Innovator ETF gives up on active management
The $208m Innovator IBD 50 Fund (FFTY) has given up on active management and transformed into a purely passive ETF.
Before 15 November FFTY was something of an unusual hybrid, using both an index and active management within an ETF. FFTY’s active management tended to hug the benchmark index anyway.
Going forward FFTY will be purely passive and track the IBD 50 Index, which tracks US stocks and picks companies based on growth.
FFTY will score companies based on 11 factors, they are: earnings per share; relative price strength; sales margin return on equity; accumulation distribution; industry group relative strength; growth in earnings; annual growth rate; sales growth; acceleration in sales; liquidity; annual return on equity.
It then puts the top 50 scoring companies in the index, weighted in tiers. The top 10 stocks get a 3.5% weighting; the second 10 get 3%; the third 10 get 2%; the forth 10 get 1%; and the last 10 get 0.5%.

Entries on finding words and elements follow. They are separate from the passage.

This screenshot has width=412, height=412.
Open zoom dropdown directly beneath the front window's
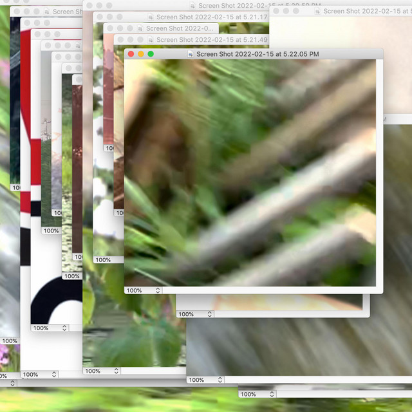[x=195, y=314]

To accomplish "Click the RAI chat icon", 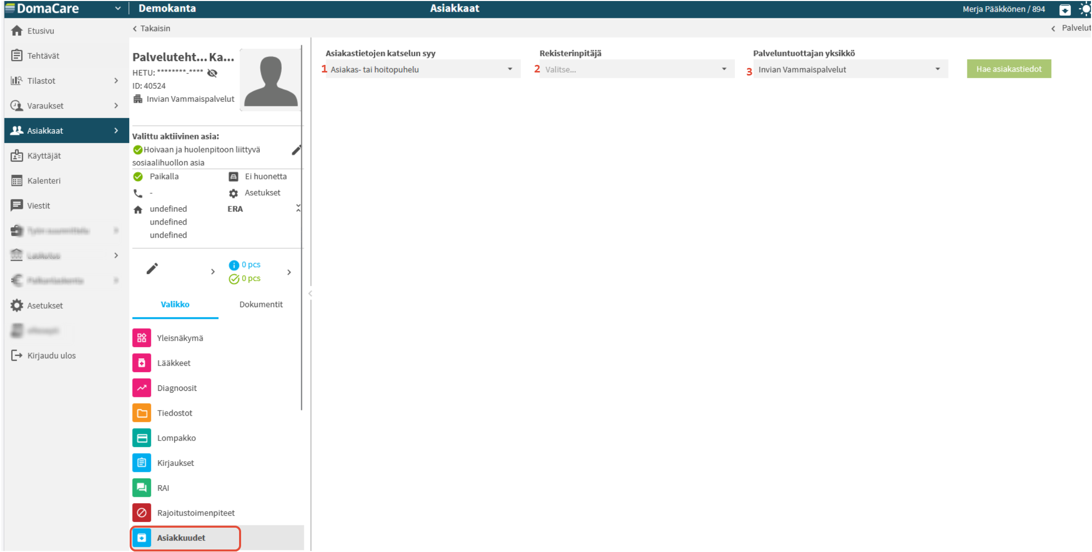I will pyautogui.click(x=142, y=488).
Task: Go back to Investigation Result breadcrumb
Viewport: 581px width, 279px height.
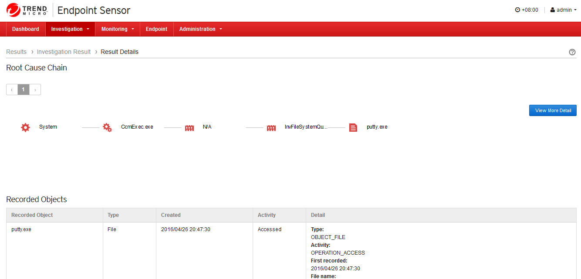Action: (64, 52)
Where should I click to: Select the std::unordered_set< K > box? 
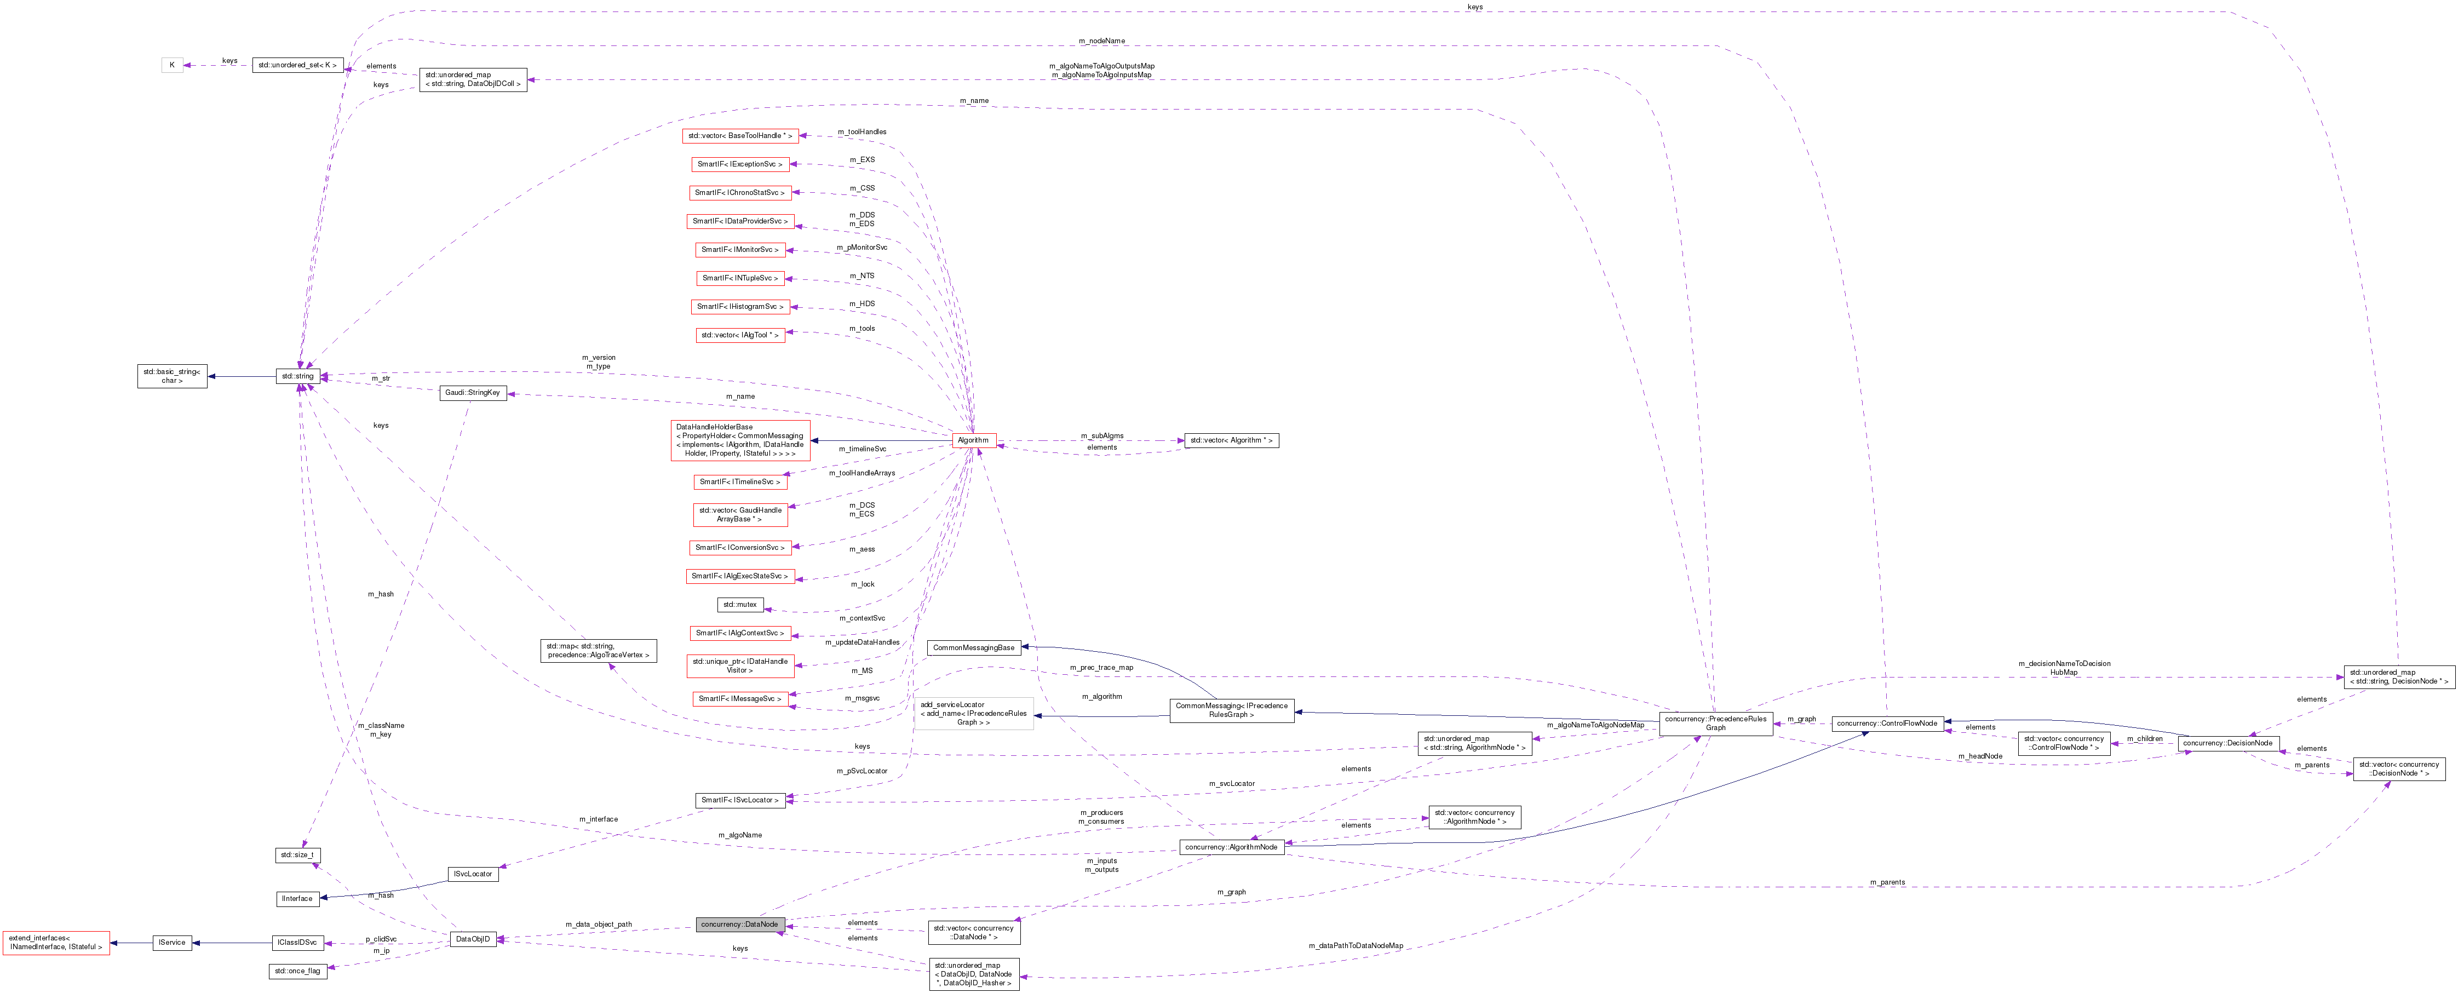pyautogui.click(x=299, y=65)
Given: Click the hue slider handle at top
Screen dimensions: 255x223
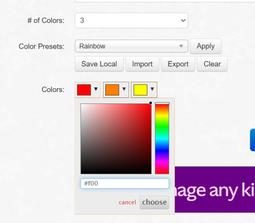Looking at the screenshot, I should click(x=162, y=103).
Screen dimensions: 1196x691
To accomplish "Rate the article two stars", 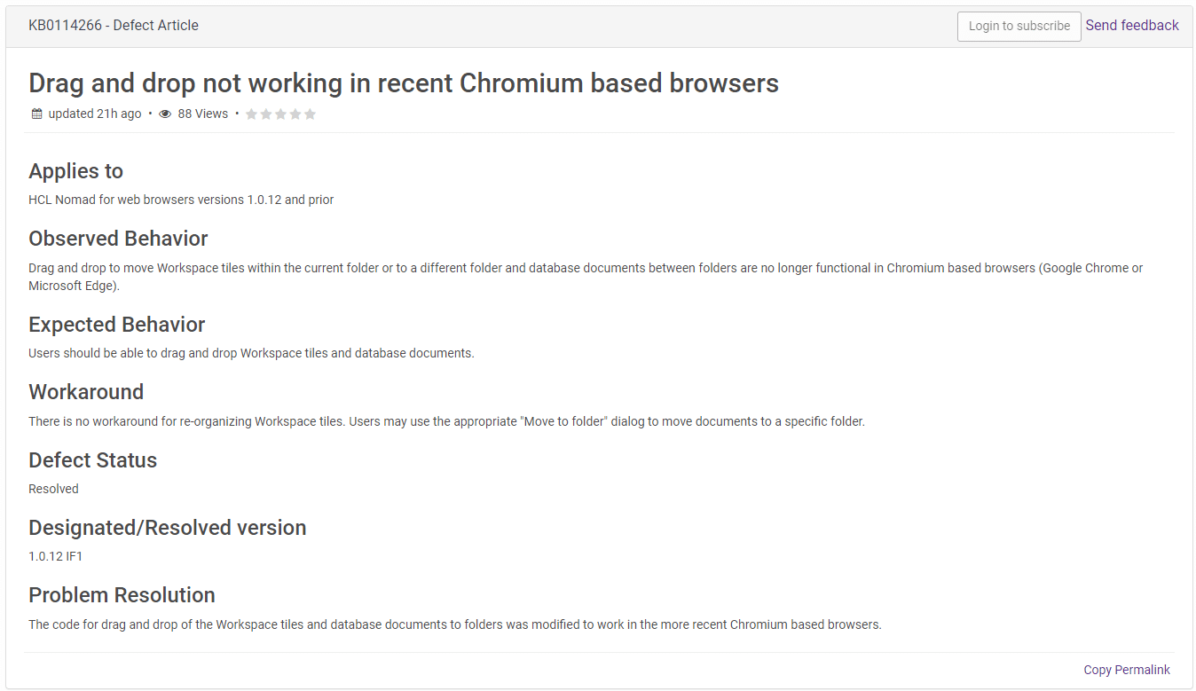I will tap(266, 114).
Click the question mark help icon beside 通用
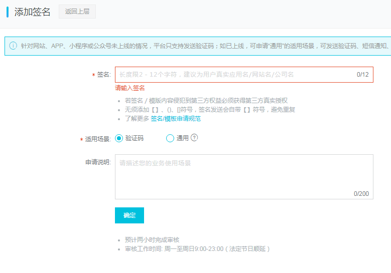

Interestingly, the index also has as hedging function that responds to “the overall health of the equities market”. If the market gets too unhealthy, FFTY invests 50% in cash and halves the equity exposure weightings. It will only switch back when the market is healthy again. FFTY’s index is rebalanced weekly and its TER is 0.80%.
Vanguard Australia lists diversified ETFs
Vanguard Australia is bringing its four Australian Diversified Index Funds into an ETF format. They are:
- Vanguard Conservative Index ETF (VDCO)
- Vanguard Balanced Index ETF (VDBA)
- Vanguard Growth Index ETF (VDGR)
- Vanguard High Growth Index ETF (VDHG)
Each of these ETFs is essentially a portfolio wrapped up in an ETF. Each fund offers exposure to Australian shares, international shares, fixed income, cash, hedged equities – and some others.
Exposure to different asset classes varies between the funds. The most conservative of them (VDCO) gives 90% exposure to income and 10% exposure to equities. VDHG has the ratios the other way around, with 90% equities and 10% income. VDBA and VDGR are somewhere in between.
What’s more interesting about these products is how exposure is structured. Each Diversified Index ETF is a share class of an existing Vanguard Diversified Index Fund, meaning ETF investors can tap into the benefits of an established asset pool, collectively worth more than $7 billion, through Vanguard’s existing range of non-listed multi-asset funds.
To this writers’ knowledge, Vanguard has not listed diversified ETFs like this in any other country besides Australia. The listings will come as a challenge to robo-advisors, which offer ETF portfolios that give, in many ways, similar asset class exposures in a similar wrapper and at a similar price.
Issuers in other countries have certainly done similar things. We reported earlier this year that Germany’s Commerzbank had listed the Vermögensstrategie-ETF, which offers German investors portfolios as ETFs, by making a big ETF made up of lots of little Commerzbank ETFs.
ETFs have always threatened portfolio builders and asset managers, but this is something new to Australia.
Samsung lists total return version Kospi 200 ETF
Korean chaebol Samsung is listing a plain vanilla ETF under its Kodex brand, the Samsung Kodex 200 Total Return ETF (278530) tracks the Kospi 200 TR index. Kodex already has a suite of products that track the Kospi 200, including Kodex 200 (069500), perhaps the biggest ETF by assets in Korea with 6.1tr KRW under management (roughly US$5.6bn). What’s new about today’s listing is that it tracks a total return index, a Kospi version of which was not available until December 2016.